*Instructions to follow*
From the line containing "You are a computer-use agent." through the last line of the listing, output each line exactly as it stands. Omit pictures.

*Dataset*
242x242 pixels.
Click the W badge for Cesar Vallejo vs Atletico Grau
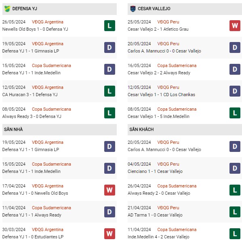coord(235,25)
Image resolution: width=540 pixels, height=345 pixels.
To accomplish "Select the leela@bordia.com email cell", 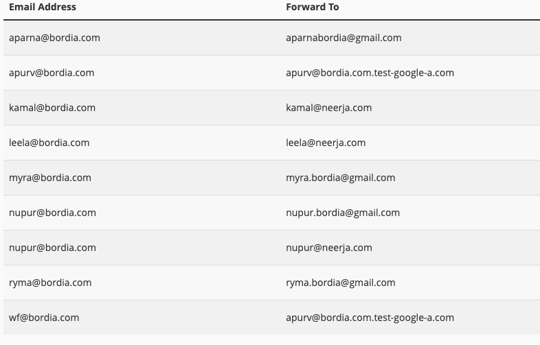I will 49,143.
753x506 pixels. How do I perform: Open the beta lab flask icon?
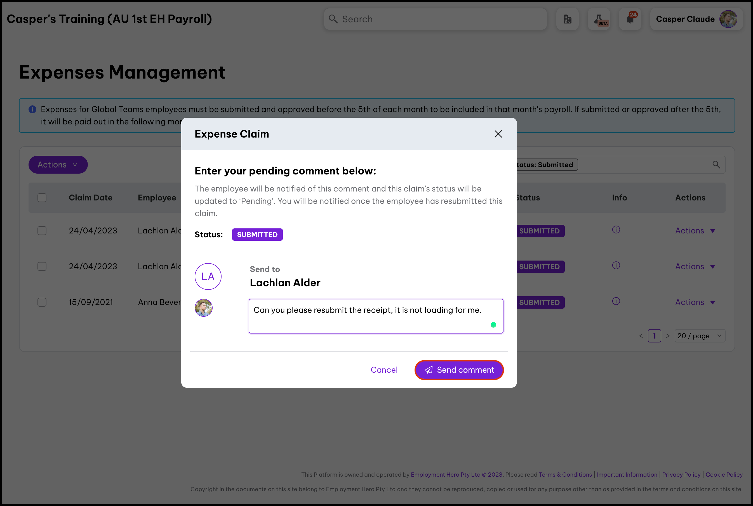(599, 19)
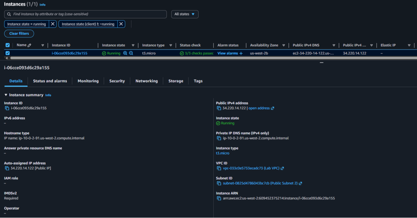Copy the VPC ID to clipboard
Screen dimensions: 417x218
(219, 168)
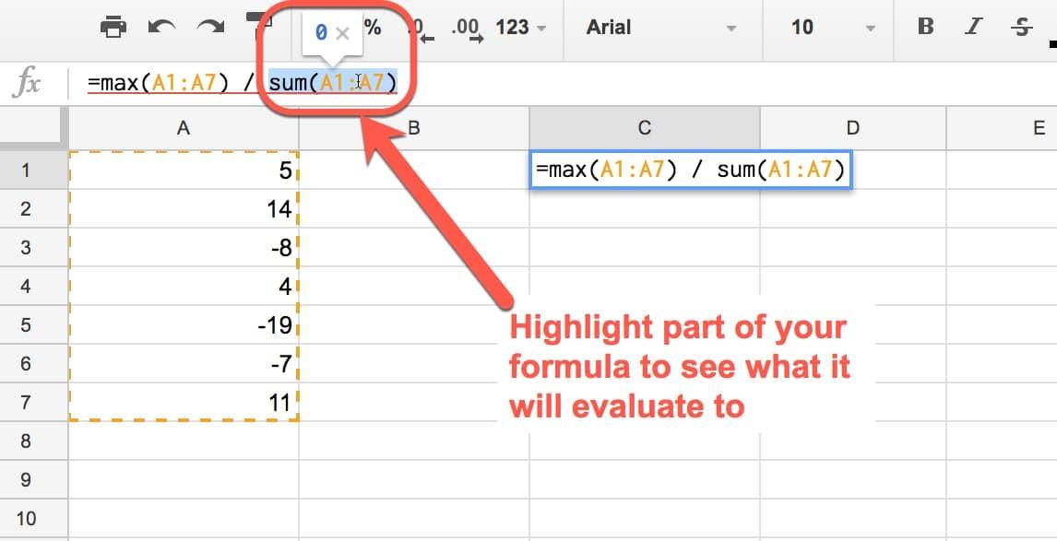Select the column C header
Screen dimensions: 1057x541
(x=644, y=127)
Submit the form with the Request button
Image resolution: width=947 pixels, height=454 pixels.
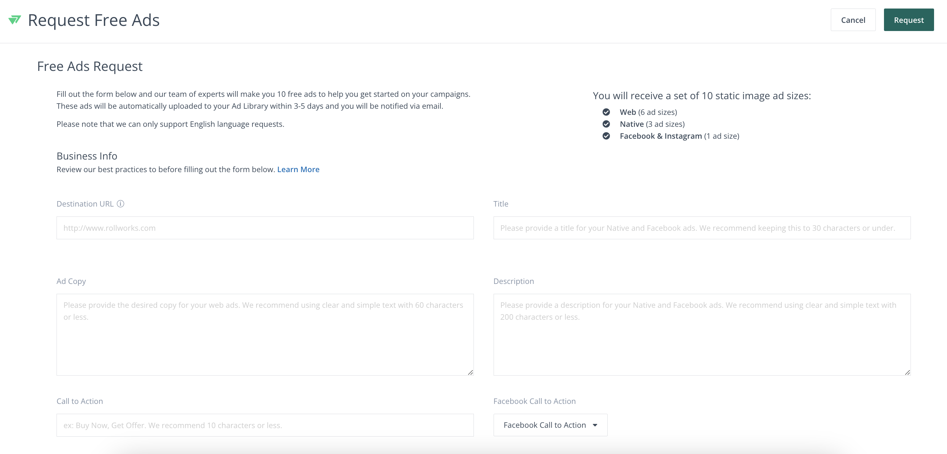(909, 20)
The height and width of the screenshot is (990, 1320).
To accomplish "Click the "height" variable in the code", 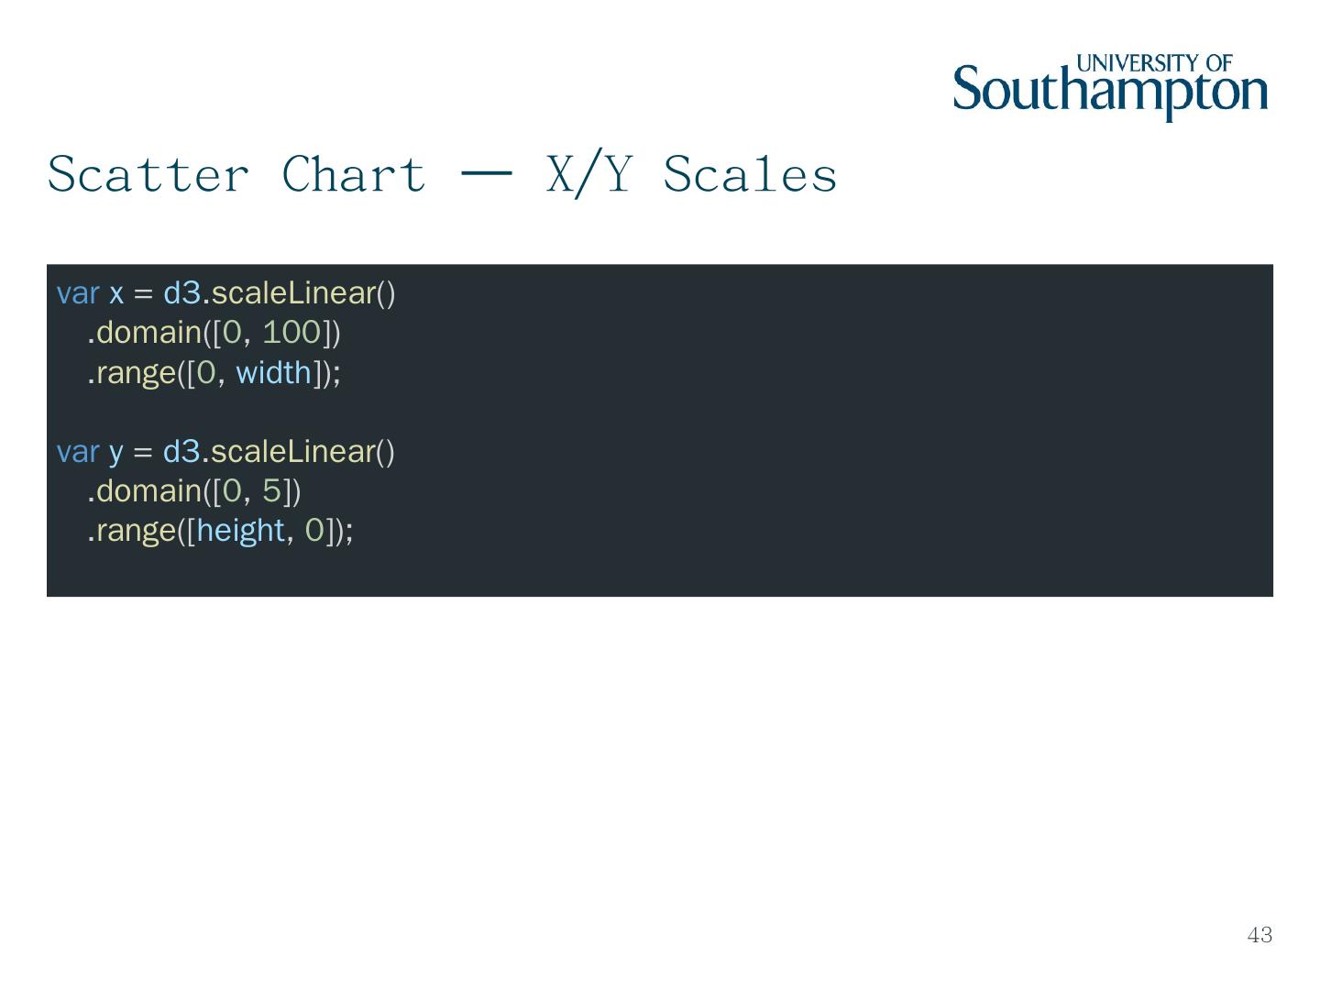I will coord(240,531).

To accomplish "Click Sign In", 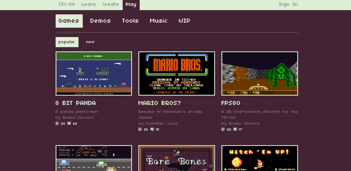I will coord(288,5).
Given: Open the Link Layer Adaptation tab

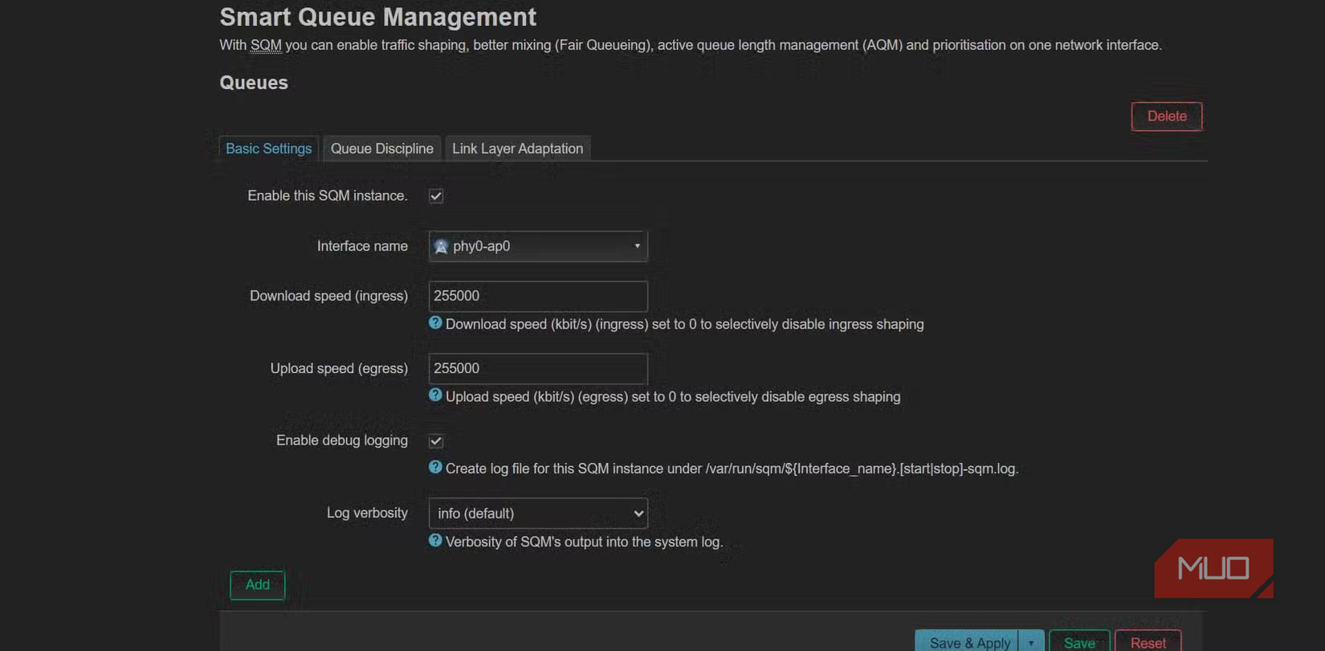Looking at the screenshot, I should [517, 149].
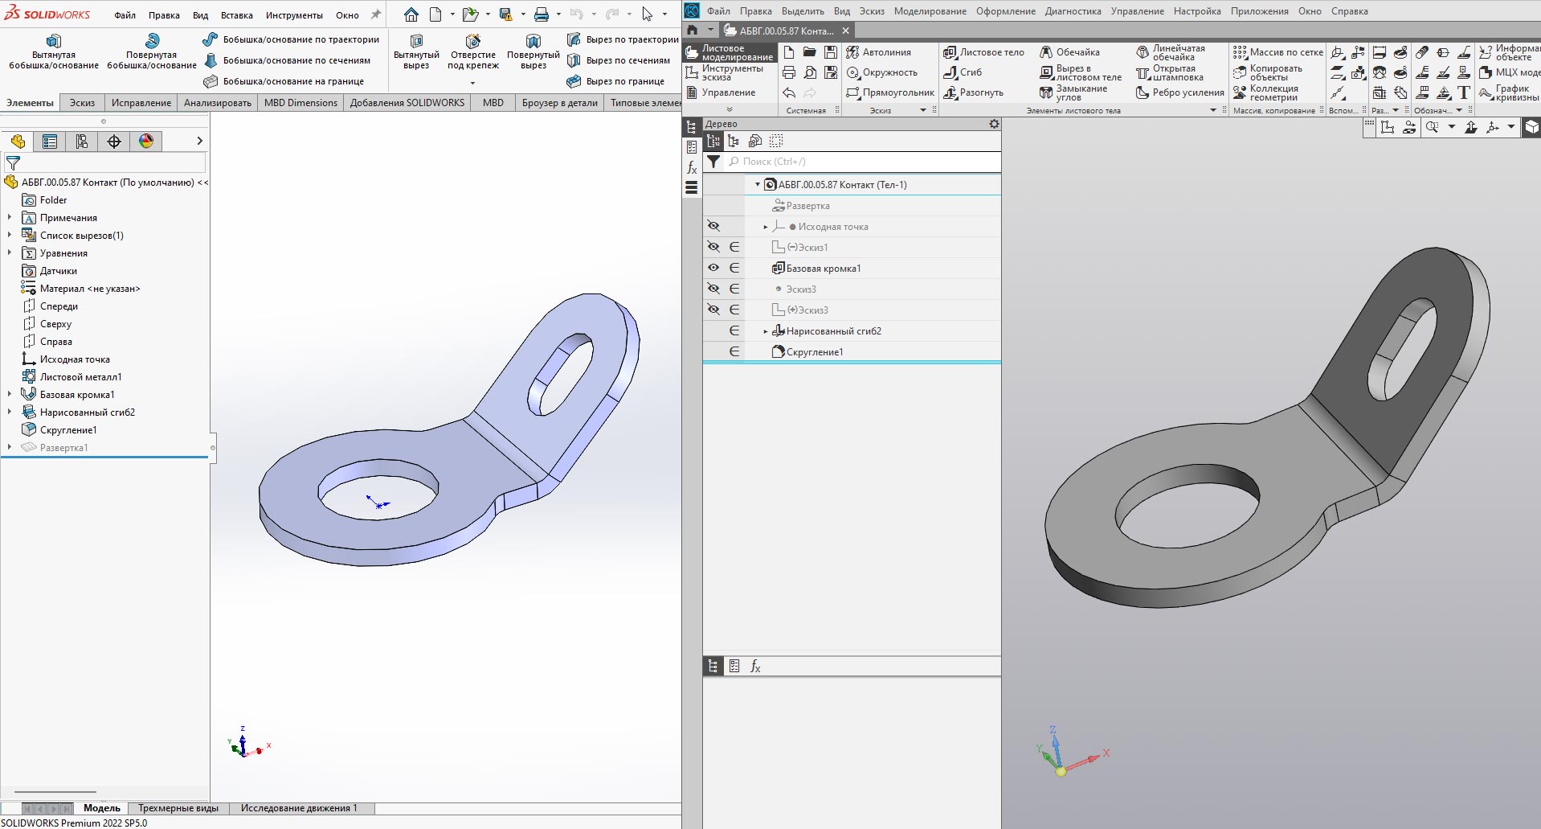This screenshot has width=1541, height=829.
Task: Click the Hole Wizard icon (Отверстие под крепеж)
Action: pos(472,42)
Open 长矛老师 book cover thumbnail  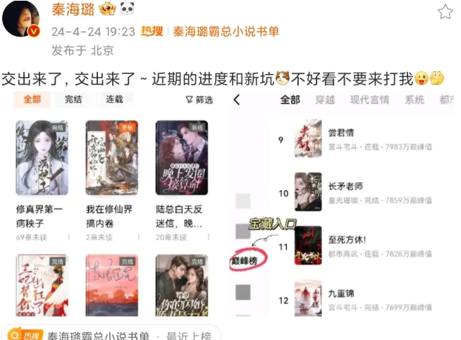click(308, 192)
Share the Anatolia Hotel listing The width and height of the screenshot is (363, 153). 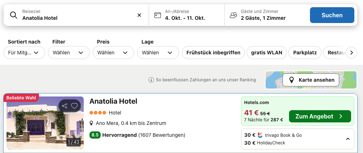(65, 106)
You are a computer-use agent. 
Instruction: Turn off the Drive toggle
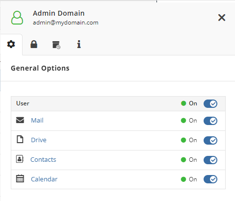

*Exercise solution*
You are a computer-use agent. 
Instruction: Turn off the Drive toggle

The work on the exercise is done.